US 12,462,423 B2
Scene embedding for visual navigation
Abel Karl Brown, Dumfries, VA (US); and Robert Stephen DiPietro, Baltimore, MD (US)
Assigned to NVIDIA Corporation, Santa Clara, CA (US)
Filed by Nvidia Corporation, Santa Clara, CA (US)
Filed on Jan. 19, 2021, as Appl. No. 17/152,308.
Application 17/152,308 is a continuation of application No. 16/216,458, filed on Dec. 11, 2018, granted, now 10,902,616.
Claims priority of provisional application 62/718,302, filed on Aug. 13, 2018.
Prior Publication US 2021/0142491 A1, May 13, 2021
Int. Cl. G06T 7/73 (2017.01); G05D 1/00 (2024.01); G06F 18/214 (2023.01); G06T 7/246 (2017.01); G06V 10/77 (2022.01); G06V 10/82 (2022.01); G06V 20/10 (2022.01); G06V 20/40 (2022.01)

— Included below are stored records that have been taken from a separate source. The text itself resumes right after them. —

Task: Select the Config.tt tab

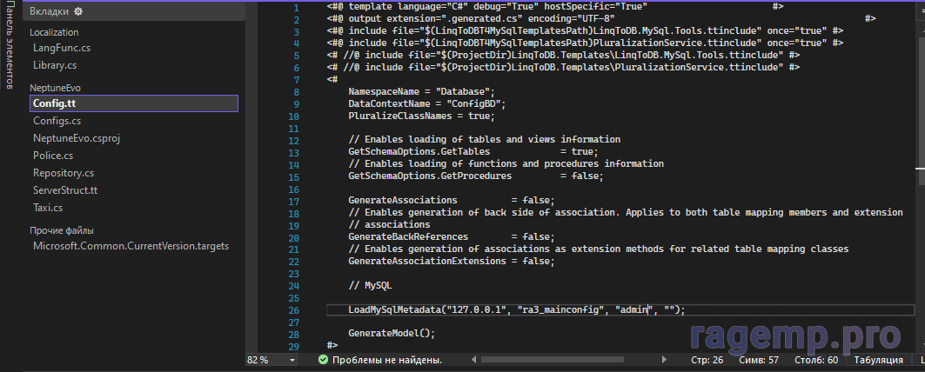Action: (54, 103)
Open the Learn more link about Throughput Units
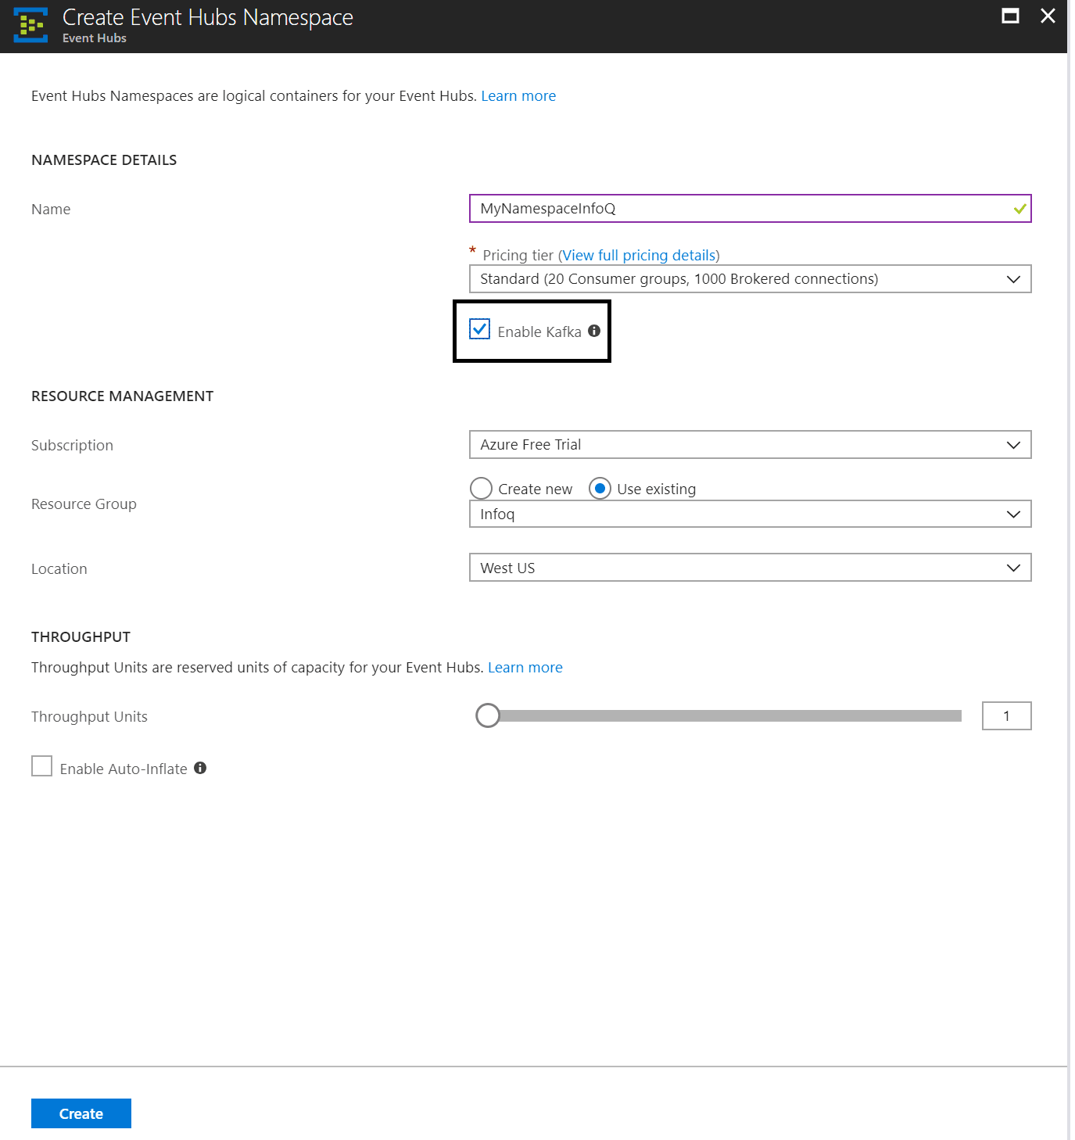Screen dimensions: 1075x1140 525,667
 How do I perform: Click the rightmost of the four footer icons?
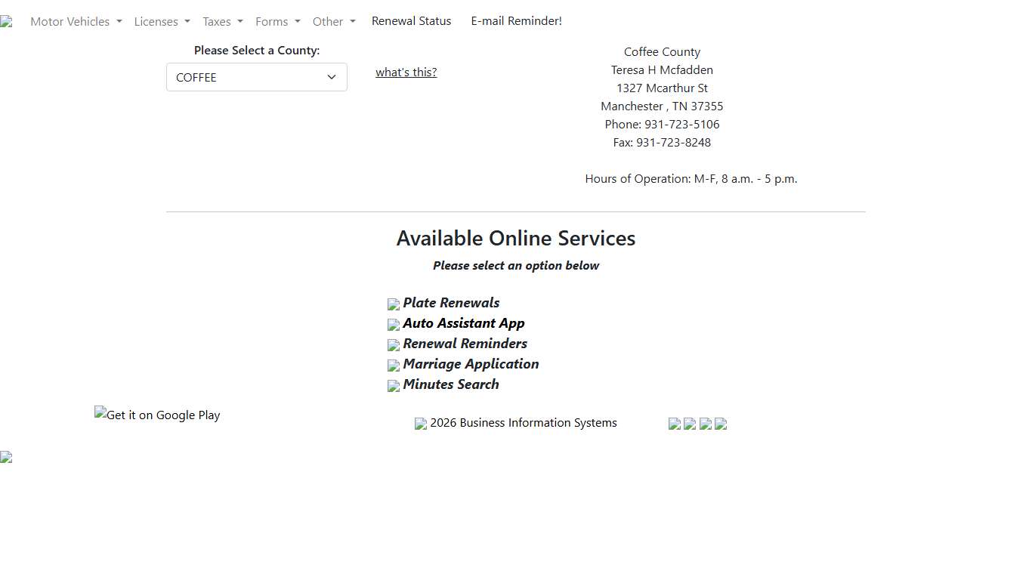point(721,424)
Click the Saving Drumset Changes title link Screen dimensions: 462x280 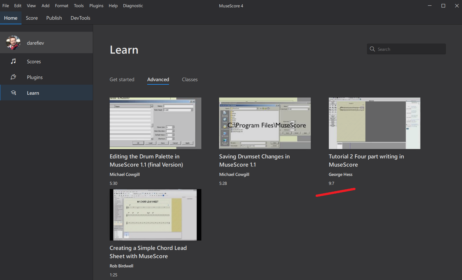point(254,160)
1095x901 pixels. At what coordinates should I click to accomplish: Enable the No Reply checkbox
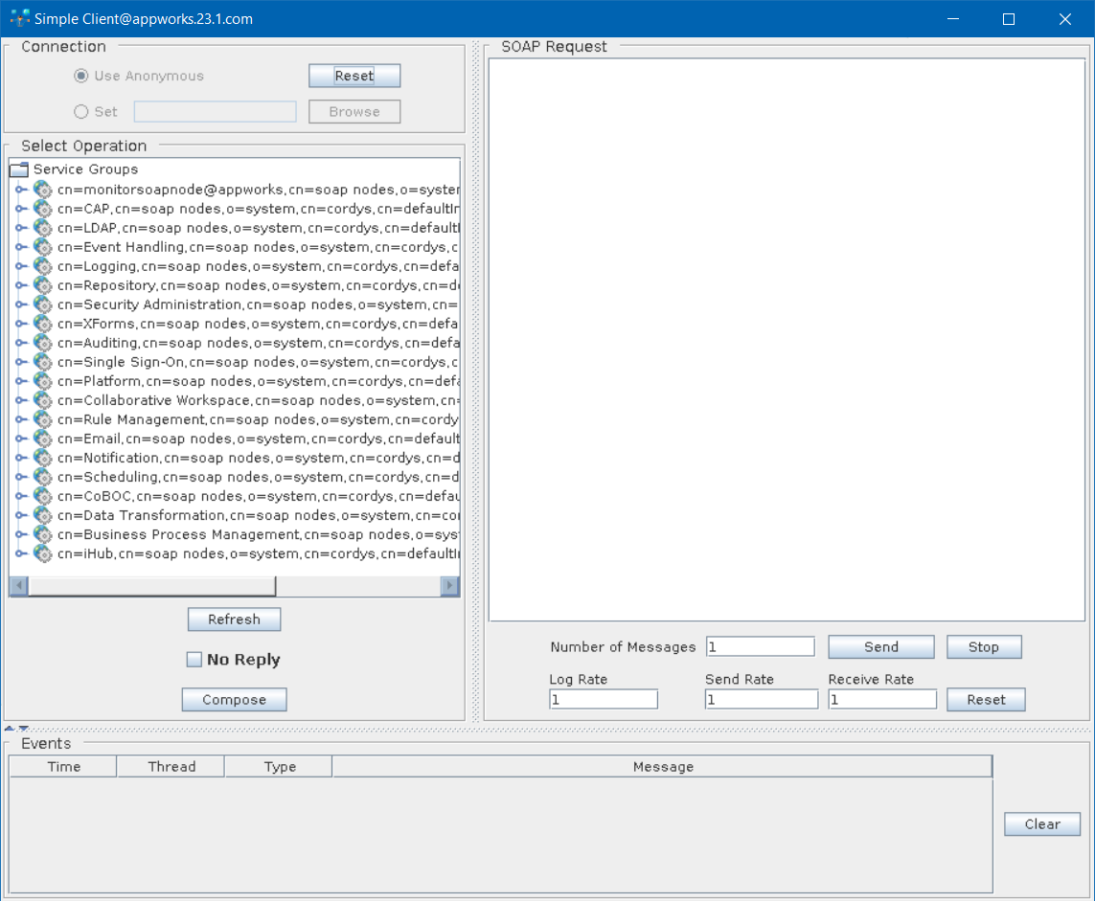pyautogui.click(x=194, y=660)
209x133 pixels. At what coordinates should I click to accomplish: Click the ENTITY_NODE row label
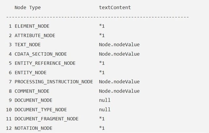(x=31, y=73)
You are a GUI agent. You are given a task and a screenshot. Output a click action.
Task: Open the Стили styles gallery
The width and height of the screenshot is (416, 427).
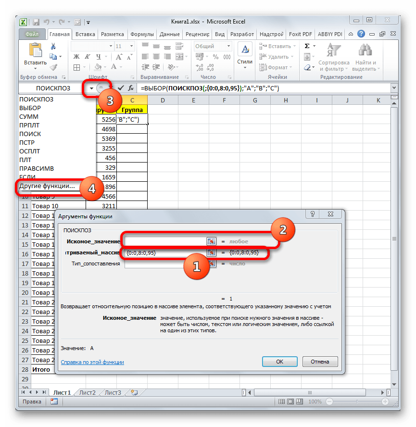(245, 55)
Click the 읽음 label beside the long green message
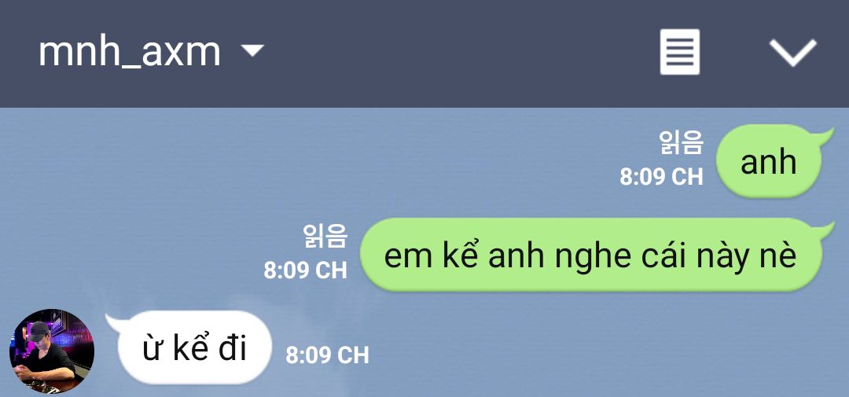Viewport: 849px width, 397px height. tap(325, 237)
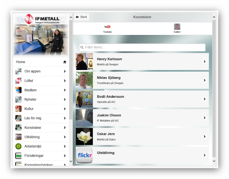Image resolution: width=229 pixels, height=179 pixels.
Task: Expand Oskar Jern entry chevron
Action: [204, 136]

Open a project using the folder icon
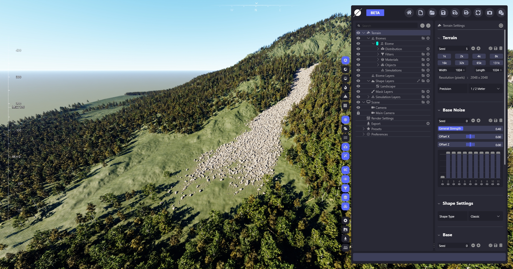[432, 13]
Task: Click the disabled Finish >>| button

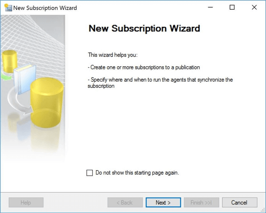Action: (x=201, y=202)
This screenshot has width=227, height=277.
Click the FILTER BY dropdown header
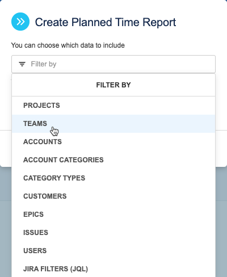click(114, 85)

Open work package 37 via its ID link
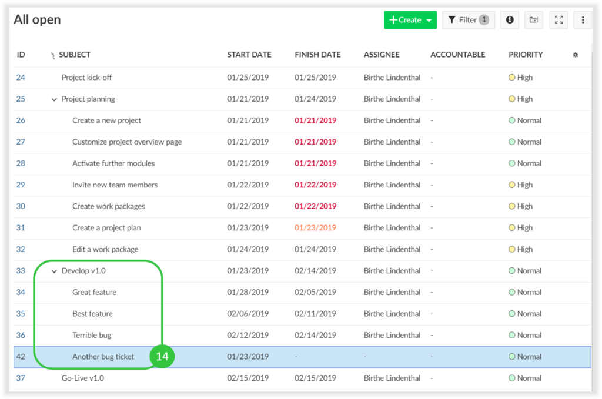click(x=21, y=378)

CPC G06T 7/74 (2017.01) [G05D 1/0088 (2013.01); G05D 1/0221 (2013.01); G05D 1/0231 (2013.01); G06F 18/214 (2023.01); G06T 7/248 (2017.01); G06V 10/7715 (2022.01); G06V 10/82 (2022.01); G06V 20/10 (2022.01); G06V 20/46 (2022.01); G06V 20/49 (2022.01); G06T 2207/10016 (2013.01); G06T 2207/20081 (2013.01); G06T 2207/20084 (2013.01); G06T 2207/30241 (2013.01); G06T 2207/30248 (2013.01)] 19 Claims
OG exemplary drawing
 
1. One or more processors, comprising:
circuitry to use one or more neural networks to control direction of a vehicle based, at least in part, on one or more sets of three or more images comprising two or more non-consecutive video frames, and one or more dissimilarities between one or more features of the two or more non-consecutive video frames.
 
8. A vehicle, comprising:
one or more processors to use one or more neural networks to control direction of the vehicle based, at least in part, on one or more sets of three or more images comprising two or more non-consecutive video frames, and one or more dissimilarities between one or more features of the two or more non-consecutive video frames.
 
15. A method, comprising:
using one or more neural networks to control direction of a vehicle based, at least in part, on one or more dissimilarities between one or more features of two or more non-consecutive video frames, wherein
the one or more neural networks are to generate one or more topological representations of an environment corresponding to one or more vector space models determined based at least in part upon one or more temporal sequences of one or more images of the environment.